Thomas D. Segel
Harlingen, Texas, August 15, 2010: For more than twenty years the American public has been saying news coverage is left leaning and extremely biased. Those within the media have consistently denied that such one-sided or opinionated reporting is true.
Back in those days of yore when I first took journalism classes, one of the first things pounded into my empty skull was the definition of news. According to my professor, news was “A heretofore unreported fact of significance to the public.”
It should be noted he said unreported “fact”, not rumor, idea, opinion, or feeling.
Today the reporting of facts seems to be a lost art. The news of the day has been molded into reports that are often so far removed from reality that they can no longer be accepted as truth. If the event cannot be tilted in the direction needed for political expediency, it is often ignored completely. Thus, today’s news reporting is tarnished either by distortion or the sin of omission.
As Americans become more and more disenchanted with the mainstream or traditional media, they are seeking out the Internet to obtain their news and information. In 1995 more than 60% of the people went to television for their news. Just four years ago 57% of the people still claimed they obtained the majority of their news and information from television. That number was divided between cable and network news. By 2007 that figure had slipped to 31.5% of the public using television news as their main source of information. Among those who still accept television news as a trusted source, FOX leads the pack drawing 28.4% of the audience. It is followed by CNN with14.9%, NBC and ABC draws about 12% and lagging way behind is CBS with only 7.4% of the news watchers. Those numbers continue to decline and the Internet numbers steadily increase.

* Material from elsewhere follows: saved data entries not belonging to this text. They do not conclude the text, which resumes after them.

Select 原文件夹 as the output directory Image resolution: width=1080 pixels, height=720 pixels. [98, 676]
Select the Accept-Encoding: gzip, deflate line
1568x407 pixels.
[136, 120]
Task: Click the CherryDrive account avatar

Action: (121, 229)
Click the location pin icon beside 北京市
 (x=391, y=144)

In 2006 it was estimated that 23% of the public obtained its news online. The reports from 2007 show 33.2% of the public going to the Internet for news. By 2008 that percentage had grown to 50% and today it is estimated that 84% of the American public find their most trusted source of news on the screens of their computers. As this big shift in the acceptance of news sources is taking place trust in television reporting has dropped to about 20%, newspapers to 16% and radio news to 14%.

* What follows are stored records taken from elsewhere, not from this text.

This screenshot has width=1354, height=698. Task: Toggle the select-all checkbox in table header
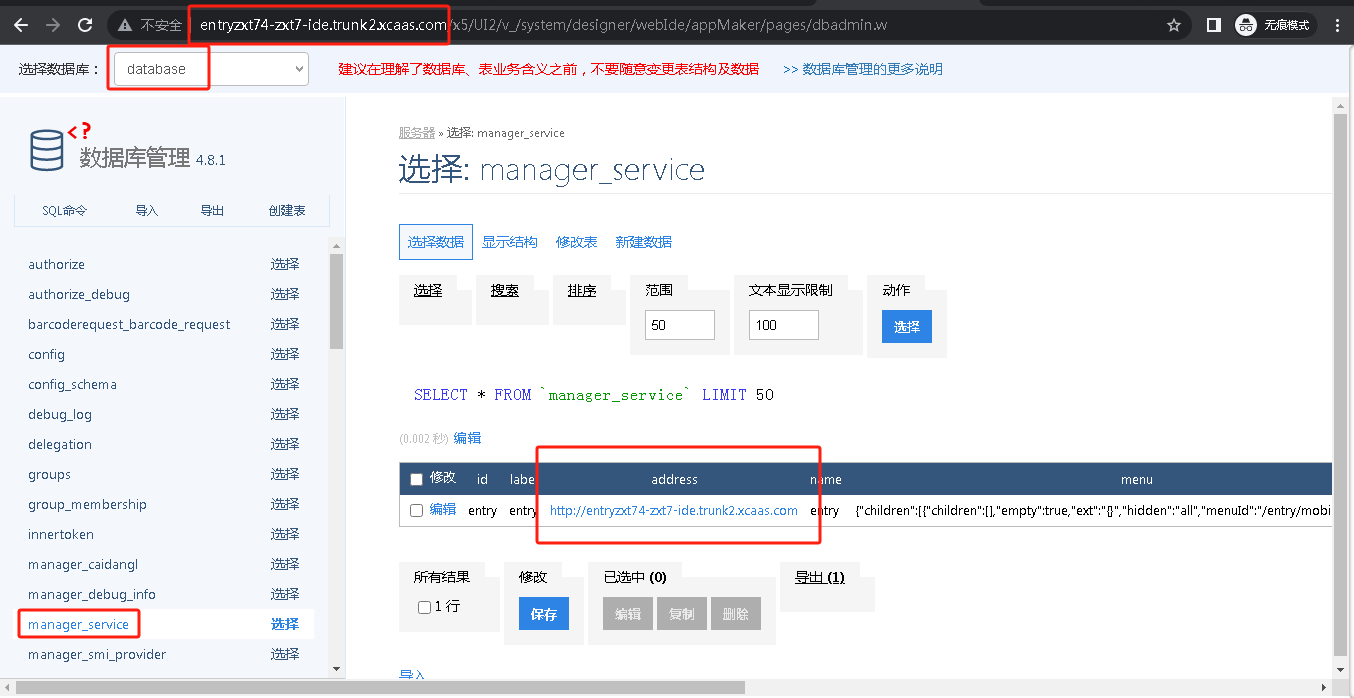417,479
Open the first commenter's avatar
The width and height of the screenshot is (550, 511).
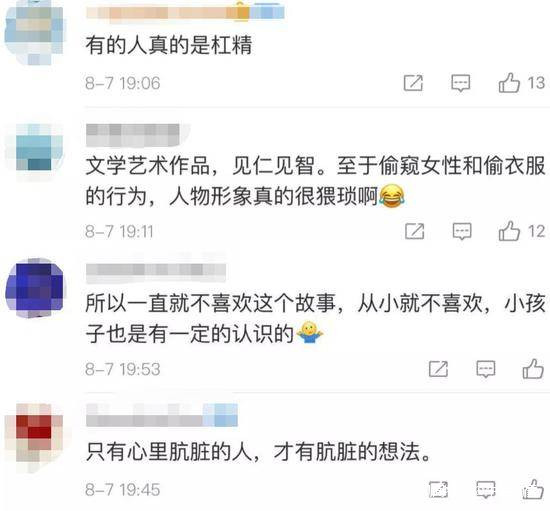34,33
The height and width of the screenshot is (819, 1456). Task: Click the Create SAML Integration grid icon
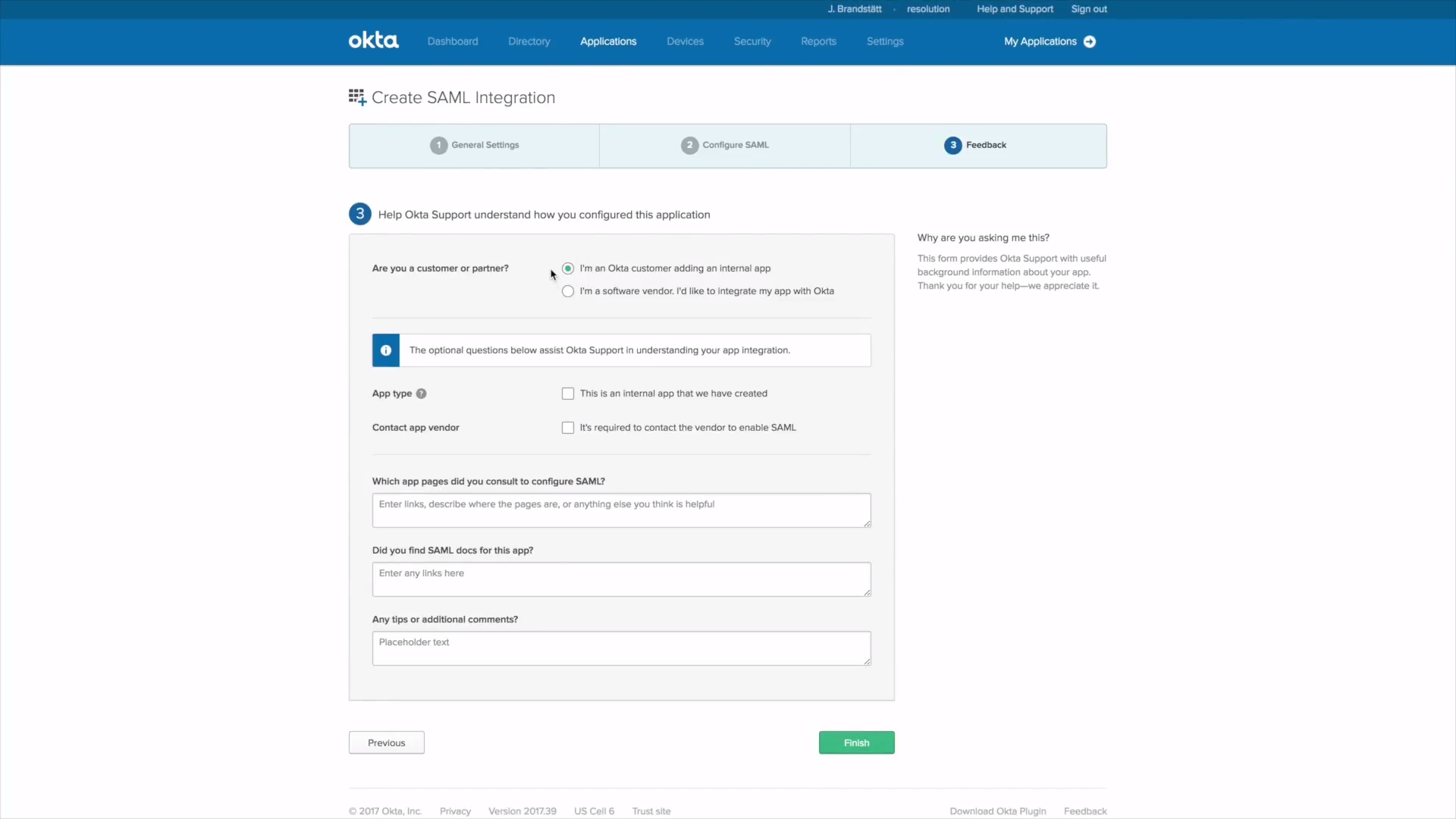click(357, 97)
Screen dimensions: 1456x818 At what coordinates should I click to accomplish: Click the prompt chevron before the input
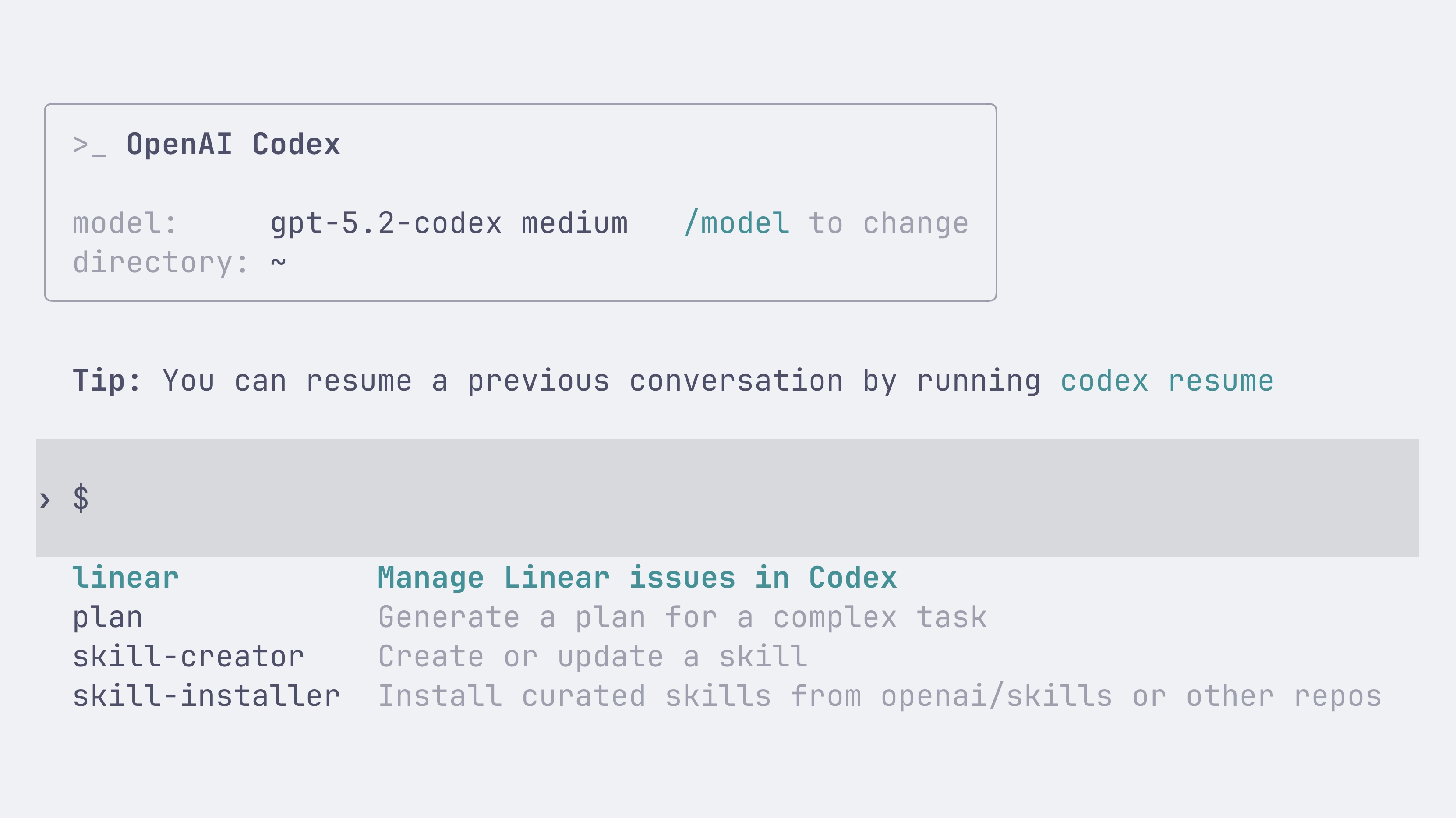(x=45, y=499)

The puzzling thing is, why has the business side of television and newspaper publication allowed misinformation, slanted coverage and blatant bias to poison the media well? Years ago I published a small weekly newspaper. My half of the partnership was editorial content. My partner handled all the advertising. At one point I took it upon myself to attack some local politicians and unattractively compared their conduct to that of used car salesmen.
We had no sooner hit the street with that issue than my partner came rushing in screaming at me. Two of our used car advertisers were offended by my characterizing of the politicians and had canceled their contracts with our newspaper. I couldn’t repair the damage I had done to us financially, but I was very careful in future commentary about how I gave negative descriptions.
For the life of me, I cannot understand why similar rages from mainstream media owners have not altered the tone of both print and electronic media.
So, do we have an answer to the question of media’s lack of fairness and unbiased news reporting? Traditional or mainstream media spokespeople still insist it does not even exist. The American news audience, by its migration to the Internet, is saying just the opposite.